Las prácticas sostenibles se están apoderando de la cotidianidad de los hoteles costarricenses como valor agregado para la oferta a los turistas que visitan las playas del país.
En la actualidad ofrecer playas, descanso y hermosos paisajes ya no es irresistible ni novedoso para los huéspedes. Hace falta mucho más que eso, hace falta enfrentar la industria con responsabilidad social y ambiental para un viajero mucho más consciente de la ecología y su trato.
Por ello, cada día más establecimientos hoteleros apuestan por la construcción sostenible y la implementación en sus prácticas de procesos sostenibles y amigables con el medio ambiente.
Hoy en día es común visitar hoteles construidos con materiales certificados y sustentables, maderas, entre otros elementos renovables que causan un impacto menor a la ecología. Hoteles que tienen documentados el tratamiento total que le dan a sus deshechos, que utilizan energía solar o reducen al máximo posible su consumo, que cuentan con huertas orgánicas propias para preparar sus alimentos, utilizan únicamente productos biodegradables y secan la ropa al sol.
Estas son algunas de las prácticas que han adoptado los hoteles más visitados del país centroamericano y que se han convertido en acciones atractivas para los usuarios.
Para garantizar que este tipo de estrategias perduren en el tiempo las autoridades de Costa Rica crearon el Certificado de Sostenibilidad Turística (CST), con el fin de controla la gestión de la calidad social y ambiental de las empresas del segmento turístico.
El CST mide cuán amigable con el ambiente es una empresa y la califica de 1 a 5, en lugar de las tradicionales estrellas de la industria hotelera otorga hojas de árboles.

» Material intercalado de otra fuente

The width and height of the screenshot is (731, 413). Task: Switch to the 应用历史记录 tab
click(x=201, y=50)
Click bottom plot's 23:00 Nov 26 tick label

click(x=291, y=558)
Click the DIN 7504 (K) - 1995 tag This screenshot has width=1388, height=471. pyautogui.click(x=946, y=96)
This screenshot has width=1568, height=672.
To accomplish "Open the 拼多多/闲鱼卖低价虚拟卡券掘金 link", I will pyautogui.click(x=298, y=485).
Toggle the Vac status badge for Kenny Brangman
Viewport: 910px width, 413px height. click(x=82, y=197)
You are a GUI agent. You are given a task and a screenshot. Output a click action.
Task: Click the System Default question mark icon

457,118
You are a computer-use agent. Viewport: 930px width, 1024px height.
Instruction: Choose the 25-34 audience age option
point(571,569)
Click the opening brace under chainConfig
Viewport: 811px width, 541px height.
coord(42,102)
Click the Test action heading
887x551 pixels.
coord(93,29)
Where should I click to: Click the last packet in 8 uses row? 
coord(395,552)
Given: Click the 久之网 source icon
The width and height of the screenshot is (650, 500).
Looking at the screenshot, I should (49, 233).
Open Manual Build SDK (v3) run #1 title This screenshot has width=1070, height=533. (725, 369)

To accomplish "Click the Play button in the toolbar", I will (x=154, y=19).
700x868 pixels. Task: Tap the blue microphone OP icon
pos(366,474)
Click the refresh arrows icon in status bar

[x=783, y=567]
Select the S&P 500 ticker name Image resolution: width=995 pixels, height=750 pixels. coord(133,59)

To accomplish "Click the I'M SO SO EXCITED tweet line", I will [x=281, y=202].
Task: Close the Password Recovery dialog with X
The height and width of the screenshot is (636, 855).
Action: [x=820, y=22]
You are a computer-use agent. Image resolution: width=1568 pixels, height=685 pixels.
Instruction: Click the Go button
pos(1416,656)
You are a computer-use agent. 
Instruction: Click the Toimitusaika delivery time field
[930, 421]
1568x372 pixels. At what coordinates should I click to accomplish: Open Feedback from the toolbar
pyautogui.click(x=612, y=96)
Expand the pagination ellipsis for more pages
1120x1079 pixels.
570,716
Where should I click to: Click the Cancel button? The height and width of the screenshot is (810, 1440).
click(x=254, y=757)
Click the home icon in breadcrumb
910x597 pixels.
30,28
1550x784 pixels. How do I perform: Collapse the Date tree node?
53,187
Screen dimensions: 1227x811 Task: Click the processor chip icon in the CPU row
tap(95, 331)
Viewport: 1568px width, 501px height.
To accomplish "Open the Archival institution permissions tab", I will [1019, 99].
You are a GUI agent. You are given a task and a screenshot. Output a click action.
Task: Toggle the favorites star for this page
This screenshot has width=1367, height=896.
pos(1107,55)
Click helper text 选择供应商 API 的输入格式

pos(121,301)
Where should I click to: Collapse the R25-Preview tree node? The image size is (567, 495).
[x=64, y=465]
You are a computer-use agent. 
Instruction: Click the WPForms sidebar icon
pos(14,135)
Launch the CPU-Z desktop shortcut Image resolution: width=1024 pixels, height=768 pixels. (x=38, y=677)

Esta certificación es reconocida en el contexto internacional y por los principales agentes turísticos del mundo, que tratan a los hoteles certificados con preferencia en sus ofertas.
Al día de hoy hay 29 hoteles en ese país que cuentan con la máxima calificación de sostenibilidad: Cinco hojas. Esto garantiza que sus operaciones producen muy baja huella de carbono, bajo impacto ecológico y son socialmente solidarios y responsables.